Work instruction
Every line of the data must appear again in the answer, exactly as written.

.....

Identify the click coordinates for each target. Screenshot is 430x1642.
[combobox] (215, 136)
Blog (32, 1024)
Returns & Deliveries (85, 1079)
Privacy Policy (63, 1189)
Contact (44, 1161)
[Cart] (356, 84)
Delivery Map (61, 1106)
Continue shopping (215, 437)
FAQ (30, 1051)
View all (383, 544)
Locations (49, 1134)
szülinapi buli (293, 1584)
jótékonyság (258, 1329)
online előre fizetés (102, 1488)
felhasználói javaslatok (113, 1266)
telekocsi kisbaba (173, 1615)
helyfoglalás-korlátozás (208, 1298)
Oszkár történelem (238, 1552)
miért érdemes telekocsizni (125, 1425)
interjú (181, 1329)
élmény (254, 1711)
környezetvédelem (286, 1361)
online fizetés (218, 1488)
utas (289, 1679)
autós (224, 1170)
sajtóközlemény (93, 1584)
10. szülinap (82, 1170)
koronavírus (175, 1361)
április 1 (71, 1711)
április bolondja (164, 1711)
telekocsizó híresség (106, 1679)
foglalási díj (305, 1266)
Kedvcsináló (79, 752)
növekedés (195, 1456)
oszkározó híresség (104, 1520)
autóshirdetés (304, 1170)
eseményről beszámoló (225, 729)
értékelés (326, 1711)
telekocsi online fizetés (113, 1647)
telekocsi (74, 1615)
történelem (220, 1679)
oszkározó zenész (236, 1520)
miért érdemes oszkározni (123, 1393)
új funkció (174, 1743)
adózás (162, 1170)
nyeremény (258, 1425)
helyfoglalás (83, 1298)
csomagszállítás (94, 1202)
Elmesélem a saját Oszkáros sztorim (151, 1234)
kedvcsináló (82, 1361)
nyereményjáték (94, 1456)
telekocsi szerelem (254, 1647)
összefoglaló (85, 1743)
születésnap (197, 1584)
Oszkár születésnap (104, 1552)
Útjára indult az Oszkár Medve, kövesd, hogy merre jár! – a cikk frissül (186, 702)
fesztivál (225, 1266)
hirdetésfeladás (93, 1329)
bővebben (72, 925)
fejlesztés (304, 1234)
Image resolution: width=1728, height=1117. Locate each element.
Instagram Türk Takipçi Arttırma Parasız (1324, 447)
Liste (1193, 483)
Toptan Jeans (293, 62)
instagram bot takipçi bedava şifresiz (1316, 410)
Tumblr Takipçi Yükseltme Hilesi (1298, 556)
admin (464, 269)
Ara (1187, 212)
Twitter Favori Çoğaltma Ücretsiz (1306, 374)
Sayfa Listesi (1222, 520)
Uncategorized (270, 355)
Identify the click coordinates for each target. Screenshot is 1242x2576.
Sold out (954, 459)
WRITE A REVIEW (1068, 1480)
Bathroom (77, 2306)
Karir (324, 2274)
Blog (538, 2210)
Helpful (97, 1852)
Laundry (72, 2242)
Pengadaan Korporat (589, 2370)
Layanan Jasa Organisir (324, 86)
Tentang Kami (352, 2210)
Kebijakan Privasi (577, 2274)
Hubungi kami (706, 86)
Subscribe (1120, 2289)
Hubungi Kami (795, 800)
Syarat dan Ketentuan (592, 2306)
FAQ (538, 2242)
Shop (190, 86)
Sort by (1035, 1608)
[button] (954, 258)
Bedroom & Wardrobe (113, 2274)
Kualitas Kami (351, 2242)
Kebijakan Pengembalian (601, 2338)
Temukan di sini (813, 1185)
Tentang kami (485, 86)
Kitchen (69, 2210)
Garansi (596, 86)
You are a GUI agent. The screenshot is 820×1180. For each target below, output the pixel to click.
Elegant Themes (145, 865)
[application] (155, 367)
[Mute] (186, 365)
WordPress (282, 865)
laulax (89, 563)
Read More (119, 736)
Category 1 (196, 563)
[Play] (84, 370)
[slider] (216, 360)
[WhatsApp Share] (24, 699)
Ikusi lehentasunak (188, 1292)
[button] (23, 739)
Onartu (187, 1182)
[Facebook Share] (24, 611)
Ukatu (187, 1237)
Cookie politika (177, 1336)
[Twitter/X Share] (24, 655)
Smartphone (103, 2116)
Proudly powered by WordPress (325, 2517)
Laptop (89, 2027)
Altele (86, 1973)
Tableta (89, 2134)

.....

Reply
Identify the click coordinates for each target. Screenshot is 430x1642.
[combobox] (215, 136)
Blog (32, 1024)
Returns & Deliveries (85, 1079)
Privacy Policy (63, 1189)
Contact (44, 1161)
[Cart] (356, 84)
Delivery Map (61, 1106)
Continue shopping (215, 437)
FAQ (30, 1051)
View all (383, 544)
Locations (49, 1134)
szülinapi buli (293, 1584)
jótékonyság (258, 1329)
online előre fizetés (102, 1488)
felhasználói javaslatok (113, 1266)
telekocsi kisbaba (173, 1615)
helyfoglalás-korlátozás (208, 1298)
Oszkár történelem (238, 1552)
miért érdemes telekocsizni (125, 1425)
interjú (181, 1329)
élmény (254, 1711)
környezetvédelem (286, 1361)
online fizetés (218, 1488)
utas (289, 1679)
autós (224, 1170)
sajtóközlemény (93, 1584)
10. szülinap (82, 1170)
koronavírus (175, 1361)
április 1 (71, 1711)
április bolondja (164, 1711)
telekocsizó híresség (106, 1679)
foglalási díj (305, 1266)
Kedvcsináló (79, 752)
növekedés (195, 1456)
oszkározó híresség (104, 1520)
autóshirdetés (304, 1170)
eseményről beszámoló (225, 729)
értékelés (326, 1711)
telekocsi online fizetés (113, 1647)
telekocsi (74, 1615)
történelem (220, 1679)
oszkározó zenész (236, 1520)
miért érdemes oszkározni (123, 1393)
új funkció (174, 1743)
adózás (162, 1170)
nyeremény (258, 1425)
helyfoglalás (83, 1298)
csomagszállítás (94, 1202)
Elmesélem a saját Oszkáros sztorim (151, 1234)
kedvcsináló (82, 1361)
nyereményjáték (94, 1456)
telekocsi szerelem (254, 1647)
összefoglaló (85, 1743)
születésnap (197, 1584)
Oszkár születésnap (104, 1552)
Útjára indult az Oszkár Medve, kövesd, hogy merre jár! – a cikk frissül (186, 702)
fesztivál (225, 1266)
hirdetésfeladás (93, 1329)
bővebben (72, 925)
fejlesztés (304, 1234)
Image resolution: width=1728, height=1117. Locate each element.
Instagram Türk Takipçi Arttırma Parasız (1324, 447)
Liste (1193, 483)
Toptan Jeans (293, 62)
instagram bot takipçi bedava şifresiz (1316, 410)
Tumblr Takipçi Yükseltme Hilesi (1298, 556)
admin (464, 269)
Ara (1187, 212)
Twitter Favori Çoğaltma Ücretsiz (1306, 374)
Sayfa Listesi (1222, 520)
Uncategorized (270, 355)
Identify the click coordinates for each target. Screenshot is 1242x2576.
Sold out (954, 459)
WRITE A REVIEW (1068, 1480)
Bathroom (77, 2306)
Karir (324, 2274)
Blog (538, 2210)
Helpful (97, 1852)
Laundry (72, 2242)
Pengadaan Korporat (589, 2370)
Layanan Jasa Organisir (324, 86)
Tentang Kami (352, 2210)
Kebijakan Privasi (577, 2274)
Hubungi kami (706, 86)
Subscribe (1120, 2289)
Hubungi Kami (795, 800)
Syarat dan Ketentuan (592, 2306)
FAQ (538, 2242)
Shop (190, 86)
Sort by (1035, 1608)
[button] (954, 258)
Bedroom & Wardrobe (113, 2274)
Kualitas Kami (351, 2242)
Kebijakan Pengembalian (601, 2338)
Temukan di sini (813, 1185)
Tentang kami (485, 86)
Kitchen (69, 2210)
Garansi (596, 86)
You are a GUI agent. The screenshot is 820×1180. For each target below, output the pixel to click.
Elegant Themes (145, 865)
[application] (155, 367)
[Mute] (186, 365)
WordPress (282, 865)
laulax (89, 563)
Read More (119, 736)
Category 1 (196, 563)
[Play] (84, 370)
[slider] (216, 360)
[WhatsApp Share] (24, 699)
Ikusi lehentasunak (188, 1292)
[button] (23, 739)
Onartu (187, 1182)
[Facebook Share] (24, 611)
Ukatu (187, 1237)
Cookie politika (177, 1336)
[Twitter/X Share] (24, 655)
Smartphone (103, 2116)
Proudly powered by WordPress (325, 2517)
Laptop (89, 2027)
Altele (86, 1973)
Tableta (89, 2134)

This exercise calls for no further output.